51:32 - 51:39: And this is a very simple expression experiment with these medical cultures that, you know, many labs in the world use.
51:39 - 51:49: And if you grow the neurons and you check the levels over the course of development, you see that FEZ1 expression progressively increases as the neurons mature.
51:49 - 51:59: And this tells us that, you know, that's developmentally regulated expression of the protein, which supports our hypothesis.
51:59 - 52:07: And what we decided to do later is to start to knock down FEZ1 expression in these cultures.
52:07 - 52:14: And you can see from the data presented here that once neurons are depleted of FEZ1 function.
52:14 - 52:26: You can see that the effect on axon length, be it total or be on the longest axon branch itself is to inhibit its growth.
52:26 - 52:30: And also, if you look at the number of branch points,
52:30 - 52:39: FEZ1 knockout neurons exhibit a significantly lower number of branch points as compared to control or wild type uninfected neurons themselves.
52:39 - 52:48: So the effect on neuronal growth is not limited to axons. If you look at dendrites as well, you can also see that when you conduct a Sholl analysis.
52:48 - 53:03: FEZ1 knockout neurons have significant and dramatic developmental impairment, and if you see this Sholl analysis or area under the graph, you can see that the impairment in FEZ1 knockout neurons is quite significant.
53:03 - 53:13: So, I mentioned that we did a large screen for protein-protein interactions, and actually one of the screens revealed something very interesting.
53:13 - 53:29: And that's the interaction between FEZ1 itself with CRMP-1. And some of you might know of this as an effector in the Semaphorin 3A guidance cue signaling pathway; I’ll come to this a little bit more later.
53:29 - 53:35: So, biochemically, we validated the screening interactions, so this was done by a two-hybrid approach.
53:35 - 53:47: We verified it by co-immunoprecipitation assays, and you can see from here, FEZ1 and CRMP-1 can interact with each other in mammalian cells.
53:47 - 53:59: And we managed to map down the interaction region on FEZ1 as the core domain, which is involved in many other interactions as well.
53:59 - 54:09: We further validated this by doing reciprocal immunoprecipitation, and we were also able to show that if you pull out CRMP-1, rather than FEZ1,
54:09 - 54:13: the two proteins can also interact.
54:14 - 54:29: And very interestingly, we still don't fully understand, but the microtubule binding domain itself is important for interaction of FEZ1 and CRMP-1 itself.

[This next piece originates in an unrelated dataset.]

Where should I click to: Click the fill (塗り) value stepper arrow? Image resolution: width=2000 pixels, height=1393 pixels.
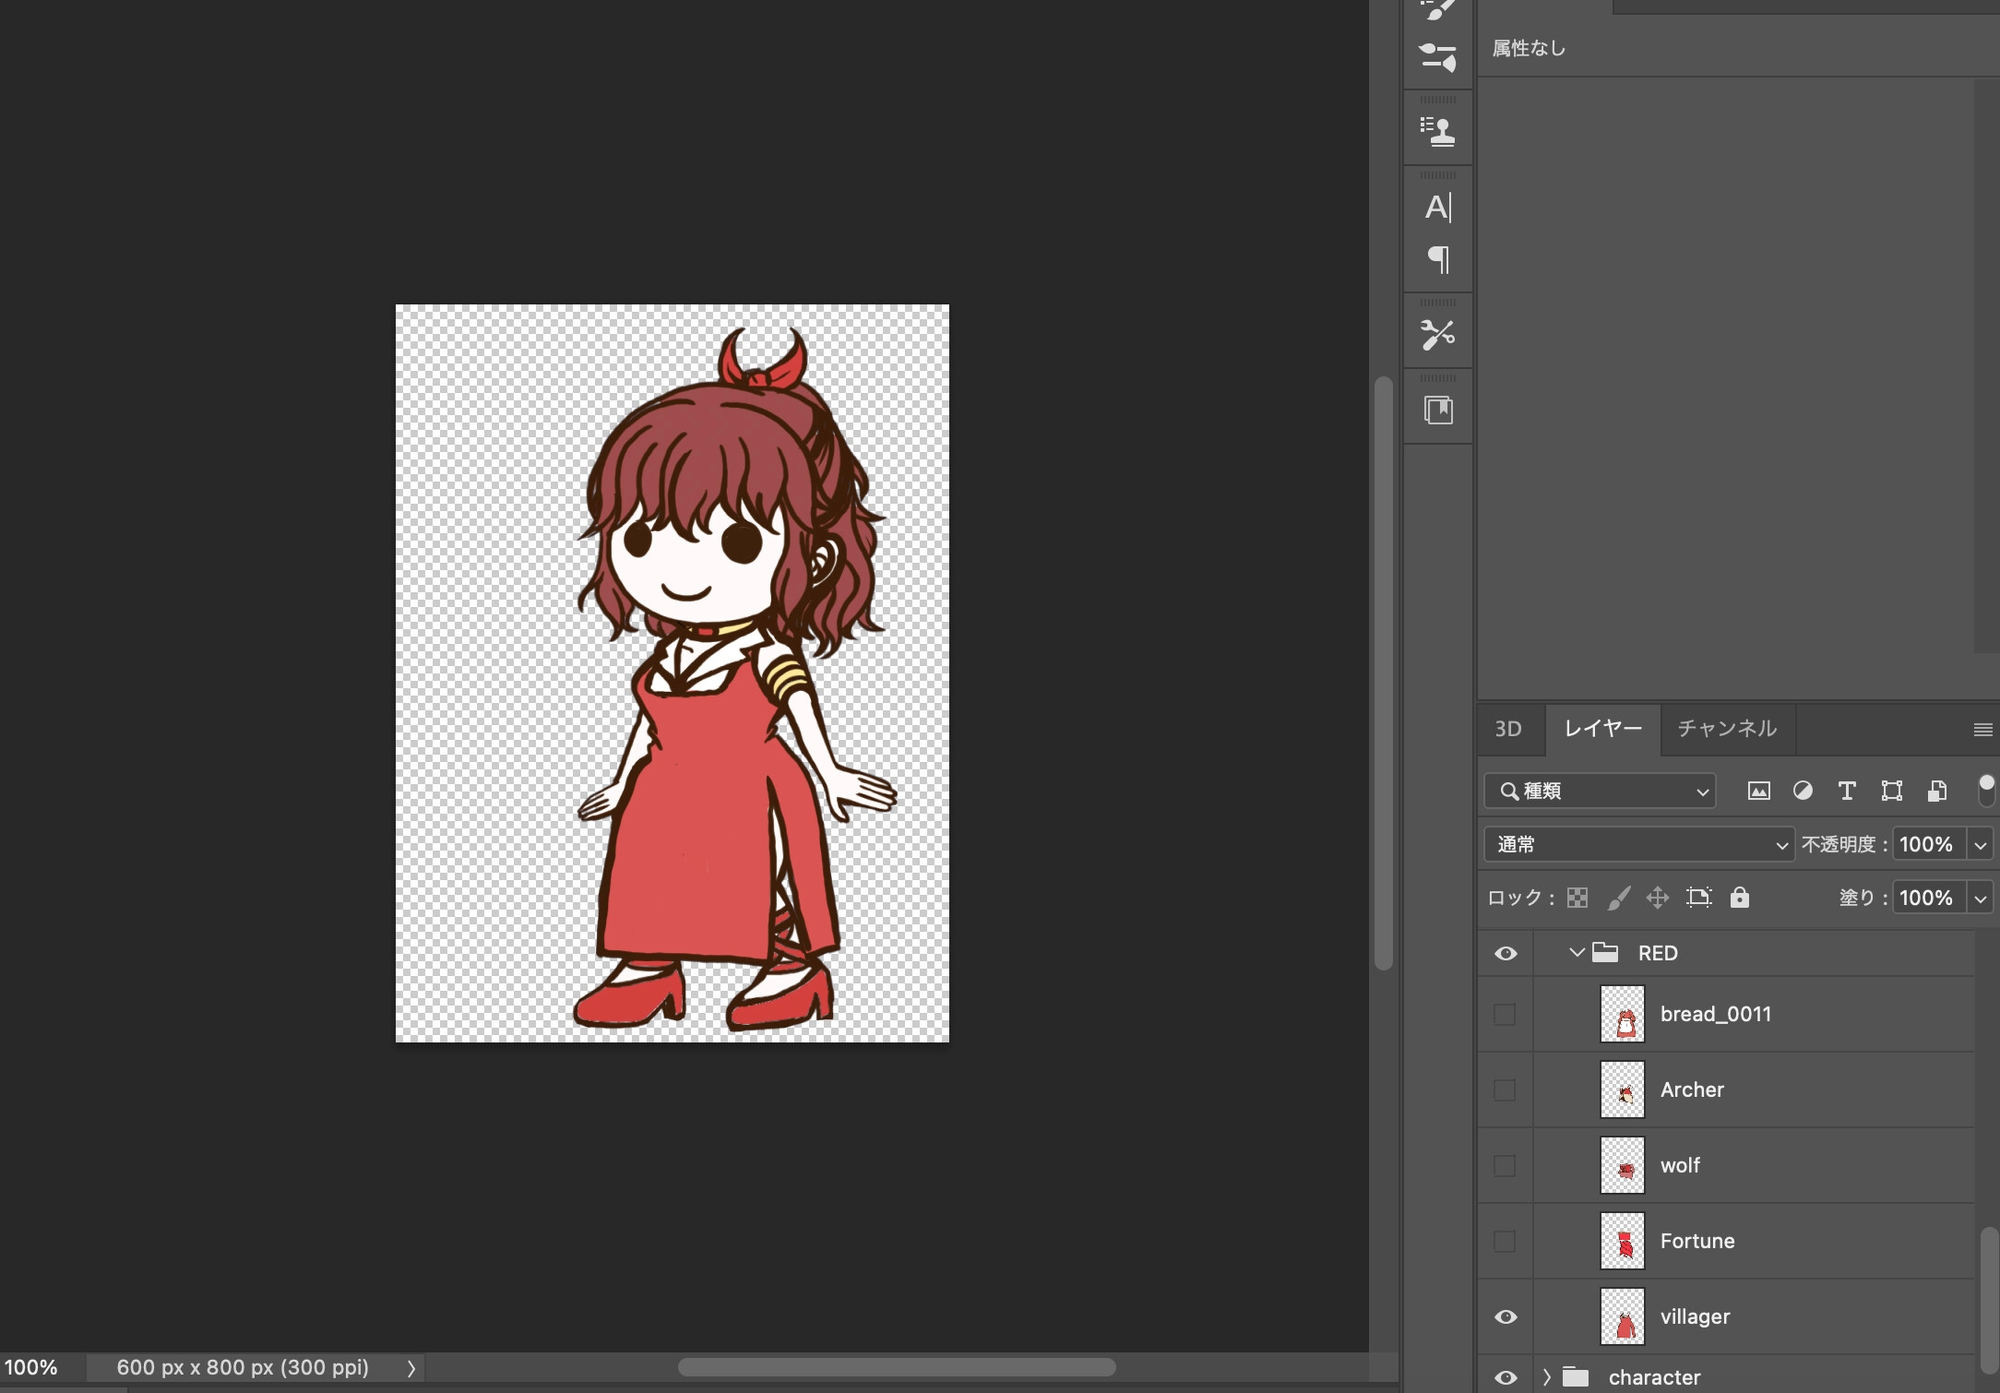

54:30 - 54:48: Of course, validating the biochemical interactions, we also went on to do neurons, and very interestingly, we were able to show that FEZ1 and CRMP-1 not only localize to axons themselves, but also very importantly, they co-localize
54:49 - 55:03: in regions that respond to signaling molecules to direct growing neurites to their target areas.
55:03 - 55:09: And what's also interesting is, a while ago, and I mentioned this a little earlier,
55:09 - 55:14: we identified FEZ1 interaction with Syntaxin-1.
55:14 - 55:22: And we also showed that, you know, this interaction occurs quite prominently in growth cones as well.
55:23 - 55:34: And what's interesting about Syntaxin-1 is that a couple of years ago, the group led by Soriano also showed that Syntaxin-1 is a key factor in the Semaphorin signaling pathway.
55:34 - 55:56: As you can see in this highlighted region over here, the Syntaxin-DCC complex is required for the success of the guidance cues in order for it to respond to chemotactic and chemorepulsive pathways.
55:56 - 56:06: So this is extremely interesting that FEZ1 could be acting downstream of guidance cue pathways.
56:06 - 56:13: So just to briefly mention the importance of guidance cue pathways.
56:13 - 56:27: As I mentioned earlier in the introduction, during the development of neuronal networks, immature neurons have to start forming connections between local circuits and also global circuits if you like.
56:27 - 56:44: So the graph on the left here shows you two examples involving the cortical networks, where neurons in particular regions of the cortex itself have to either extend out to another region of the cortex itself or to another
56:44 - 56:52: region of the brain itself, and the neurites have to grow, and sometimes they will grow.
56:52 - 57:08: Sometimes they start to form branches because they need to connect to other regions, and sometimes the branches disappear or are eliminated because they are either not required or are projected to the wrong area.
57:09 - 57:26: The guidance of neurites to these regions depends on guidance cue signaling pathways, of which some are known in this regard, such as Semaphorin 3, as well as other canonical guidance cue signaling pathways.
57:26 - 57:41: And what is really interesting is that, be it Semaphorin or other cues acting through the cognate receptors downstream of the signaling, there are impacts on cytoskeletal organization itself.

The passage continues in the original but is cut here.